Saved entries
┌────────

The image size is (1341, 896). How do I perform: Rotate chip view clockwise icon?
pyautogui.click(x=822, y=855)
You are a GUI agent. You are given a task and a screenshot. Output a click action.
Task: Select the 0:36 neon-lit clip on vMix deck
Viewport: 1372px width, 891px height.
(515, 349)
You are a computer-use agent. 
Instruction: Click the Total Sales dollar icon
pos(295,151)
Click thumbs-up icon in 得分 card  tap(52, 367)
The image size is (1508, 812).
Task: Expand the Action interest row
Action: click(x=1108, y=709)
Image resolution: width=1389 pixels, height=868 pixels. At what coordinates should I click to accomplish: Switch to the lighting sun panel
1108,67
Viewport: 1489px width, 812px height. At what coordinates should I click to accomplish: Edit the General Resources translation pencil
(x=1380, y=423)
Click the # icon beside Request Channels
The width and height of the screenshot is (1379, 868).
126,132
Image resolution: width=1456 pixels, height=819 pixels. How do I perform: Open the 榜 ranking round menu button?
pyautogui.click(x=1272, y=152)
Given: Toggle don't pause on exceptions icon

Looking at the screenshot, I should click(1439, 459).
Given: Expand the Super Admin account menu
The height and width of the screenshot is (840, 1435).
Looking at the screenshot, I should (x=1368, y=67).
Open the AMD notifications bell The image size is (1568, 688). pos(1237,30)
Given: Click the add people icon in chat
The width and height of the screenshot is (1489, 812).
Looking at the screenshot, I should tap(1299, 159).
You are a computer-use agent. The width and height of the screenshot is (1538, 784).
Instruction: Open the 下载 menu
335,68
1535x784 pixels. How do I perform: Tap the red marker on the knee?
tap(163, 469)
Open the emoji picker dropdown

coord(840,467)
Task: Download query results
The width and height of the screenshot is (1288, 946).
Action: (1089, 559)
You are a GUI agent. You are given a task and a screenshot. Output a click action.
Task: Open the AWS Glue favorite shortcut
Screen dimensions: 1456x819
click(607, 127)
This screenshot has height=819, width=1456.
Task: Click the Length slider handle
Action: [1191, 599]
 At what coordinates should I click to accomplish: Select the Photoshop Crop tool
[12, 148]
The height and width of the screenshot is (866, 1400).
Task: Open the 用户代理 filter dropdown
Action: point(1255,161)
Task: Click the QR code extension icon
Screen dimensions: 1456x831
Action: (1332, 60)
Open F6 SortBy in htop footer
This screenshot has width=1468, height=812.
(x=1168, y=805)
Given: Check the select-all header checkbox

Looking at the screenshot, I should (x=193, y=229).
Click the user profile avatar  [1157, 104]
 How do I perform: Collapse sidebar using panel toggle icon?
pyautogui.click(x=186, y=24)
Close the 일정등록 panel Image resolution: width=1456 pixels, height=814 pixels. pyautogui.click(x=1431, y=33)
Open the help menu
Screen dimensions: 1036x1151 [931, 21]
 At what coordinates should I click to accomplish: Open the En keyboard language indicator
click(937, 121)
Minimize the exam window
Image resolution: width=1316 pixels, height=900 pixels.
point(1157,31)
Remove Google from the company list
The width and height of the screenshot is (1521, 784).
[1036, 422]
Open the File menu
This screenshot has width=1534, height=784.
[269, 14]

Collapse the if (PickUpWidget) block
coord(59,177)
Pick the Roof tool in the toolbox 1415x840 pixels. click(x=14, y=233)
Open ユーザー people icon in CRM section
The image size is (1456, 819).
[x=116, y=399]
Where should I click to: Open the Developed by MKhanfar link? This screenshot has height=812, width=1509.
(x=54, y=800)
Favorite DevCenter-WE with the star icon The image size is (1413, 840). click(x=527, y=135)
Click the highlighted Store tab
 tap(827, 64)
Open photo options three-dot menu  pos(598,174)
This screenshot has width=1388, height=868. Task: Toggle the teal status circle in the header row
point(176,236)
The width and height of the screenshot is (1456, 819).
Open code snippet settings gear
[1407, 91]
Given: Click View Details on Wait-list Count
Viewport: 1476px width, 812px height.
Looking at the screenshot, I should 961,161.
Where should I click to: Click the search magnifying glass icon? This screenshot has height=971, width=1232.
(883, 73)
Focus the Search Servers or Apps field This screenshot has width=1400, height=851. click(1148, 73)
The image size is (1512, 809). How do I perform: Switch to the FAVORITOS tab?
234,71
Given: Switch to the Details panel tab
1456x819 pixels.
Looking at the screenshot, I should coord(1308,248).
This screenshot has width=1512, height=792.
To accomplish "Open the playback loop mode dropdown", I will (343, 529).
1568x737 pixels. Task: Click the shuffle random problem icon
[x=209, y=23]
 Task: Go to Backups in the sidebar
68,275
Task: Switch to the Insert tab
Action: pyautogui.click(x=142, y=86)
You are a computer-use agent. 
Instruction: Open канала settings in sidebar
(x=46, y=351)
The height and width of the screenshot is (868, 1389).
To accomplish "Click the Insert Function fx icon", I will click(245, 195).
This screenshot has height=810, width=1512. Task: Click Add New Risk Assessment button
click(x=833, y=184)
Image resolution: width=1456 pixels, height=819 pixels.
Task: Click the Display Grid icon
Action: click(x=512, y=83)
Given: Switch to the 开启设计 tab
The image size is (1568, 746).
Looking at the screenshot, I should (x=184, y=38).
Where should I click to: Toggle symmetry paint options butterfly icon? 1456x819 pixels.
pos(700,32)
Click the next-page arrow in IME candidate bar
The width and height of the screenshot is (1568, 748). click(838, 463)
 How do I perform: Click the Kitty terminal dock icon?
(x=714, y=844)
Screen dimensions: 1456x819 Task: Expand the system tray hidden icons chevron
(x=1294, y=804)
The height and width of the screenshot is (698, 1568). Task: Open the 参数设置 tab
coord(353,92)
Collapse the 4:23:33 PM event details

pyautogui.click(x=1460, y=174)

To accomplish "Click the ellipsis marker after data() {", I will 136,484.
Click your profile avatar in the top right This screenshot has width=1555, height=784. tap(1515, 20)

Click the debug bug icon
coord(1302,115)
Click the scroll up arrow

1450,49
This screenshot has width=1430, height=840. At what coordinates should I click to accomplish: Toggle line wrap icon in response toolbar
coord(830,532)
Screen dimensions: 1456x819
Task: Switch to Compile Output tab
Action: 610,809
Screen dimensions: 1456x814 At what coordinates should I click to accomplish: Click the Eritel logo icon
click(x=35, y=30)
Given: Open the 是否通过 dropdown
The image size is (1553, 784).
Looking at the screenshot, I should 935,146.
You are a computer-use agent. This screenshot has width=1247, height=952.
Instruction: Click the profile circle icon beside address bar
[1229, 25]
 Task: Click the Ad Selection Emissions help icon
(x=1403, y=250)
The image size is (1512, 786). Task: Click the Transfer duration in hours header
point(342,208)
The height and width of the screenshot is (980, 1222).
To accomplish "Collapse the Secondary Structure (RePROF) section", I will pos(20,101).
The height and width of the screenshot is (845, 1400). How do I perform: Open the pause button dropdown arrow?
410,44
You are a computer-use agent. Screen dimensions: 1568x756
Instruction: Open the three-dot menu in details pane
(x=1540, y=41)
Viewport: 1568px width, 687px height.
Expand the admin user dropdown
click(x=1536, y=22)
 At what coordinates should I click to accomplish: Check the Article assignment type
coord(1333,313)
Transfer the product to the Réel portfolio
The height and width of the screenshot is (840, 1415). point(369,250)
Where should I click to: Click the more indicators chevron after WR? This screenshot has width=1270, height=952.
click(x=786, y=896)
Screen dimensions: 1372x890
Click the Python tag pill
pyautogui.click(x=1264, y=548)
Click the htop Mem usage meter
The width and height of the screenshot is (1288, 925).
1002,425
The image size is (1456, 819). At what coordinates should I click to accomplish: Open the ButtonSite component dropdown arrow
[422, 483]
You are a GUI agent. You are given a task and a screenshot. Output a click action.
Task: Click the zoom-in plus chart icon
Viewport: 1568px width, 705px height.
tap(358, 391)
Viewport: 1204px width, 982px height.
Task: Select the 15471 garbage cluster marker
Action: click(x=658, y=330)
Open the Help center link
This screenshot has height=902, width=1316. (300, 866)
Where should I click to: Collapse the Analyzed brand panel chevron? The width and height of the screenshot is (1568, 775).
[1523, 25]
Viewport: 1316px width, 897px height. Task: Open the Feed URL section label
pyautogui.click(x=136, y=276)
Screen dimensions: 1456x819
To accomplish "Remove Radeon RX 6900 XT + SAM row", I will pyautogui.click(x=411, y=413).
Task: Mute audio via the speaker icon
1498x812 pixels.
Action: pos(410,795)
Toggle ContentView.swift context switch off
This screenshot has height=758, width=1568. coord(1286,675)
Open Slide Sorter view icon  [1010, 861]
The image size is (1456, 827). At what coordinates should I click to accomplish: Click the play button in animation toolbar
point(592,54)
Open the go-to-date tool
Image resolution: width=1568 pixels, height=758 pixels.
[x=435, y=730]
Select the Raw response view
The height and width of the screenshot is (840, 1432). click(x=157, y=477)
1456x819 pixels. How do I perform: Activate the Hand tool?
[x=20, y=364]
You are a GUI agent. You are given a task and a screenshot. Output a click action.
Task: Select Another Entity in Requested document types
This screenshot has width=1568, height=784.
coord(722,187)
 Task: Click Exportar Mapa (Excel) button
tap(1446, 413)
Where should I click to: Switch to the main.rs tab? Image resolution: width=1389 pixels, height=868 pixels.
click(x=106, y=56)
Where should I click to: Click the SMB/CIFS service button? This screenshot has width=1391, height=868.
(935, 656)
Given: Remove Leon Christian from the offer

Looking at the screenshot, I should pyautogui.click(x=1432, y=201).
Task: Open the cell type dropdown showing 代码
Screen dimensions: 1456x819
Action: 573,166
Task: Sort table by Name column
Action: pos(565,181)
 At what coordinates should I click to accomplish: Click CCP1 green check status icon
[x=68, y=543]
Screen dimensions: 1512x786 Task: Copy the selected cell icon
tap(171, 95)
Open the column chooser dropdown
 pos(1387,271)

└────────

• THE PROBLEM: Look through the entries above. Copy each line in which the string "avatar" occurs.

• EXERCISE ANSWER:
Click the user profile avatar  [1157, 104]
Click your profile avatar in the top right This screenshot has width=1555, height=784. tap(1515, 20)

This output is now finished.